*WORK ORDER*. Word for word, retype the tail of the data below, starting with the line that has "705x382 pixels." and including the last line.

*EXERCISE MATERIAL*.

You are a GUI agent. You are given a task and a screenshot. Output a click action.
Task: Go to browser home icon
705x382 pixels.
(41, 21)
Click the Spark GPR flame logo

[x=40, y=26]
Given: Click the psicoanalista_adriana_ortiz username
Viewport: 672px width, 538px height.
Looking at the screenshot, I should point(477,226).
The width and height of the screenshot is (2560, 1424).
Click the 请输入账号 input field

*WRITTEN ANSWER*.
705x382 pixels.
(41, 21)
Click the Spark GPR flame logo

[x=40, y=26]
Given: Click the psicoanalista_adriana_ortiz username
Viewport: 672px width, 538px height.
Looking at the screenshot, I should point(477,226).
The width and height of the screenshot is (2560, 1424).
Click the 请输入账号 input field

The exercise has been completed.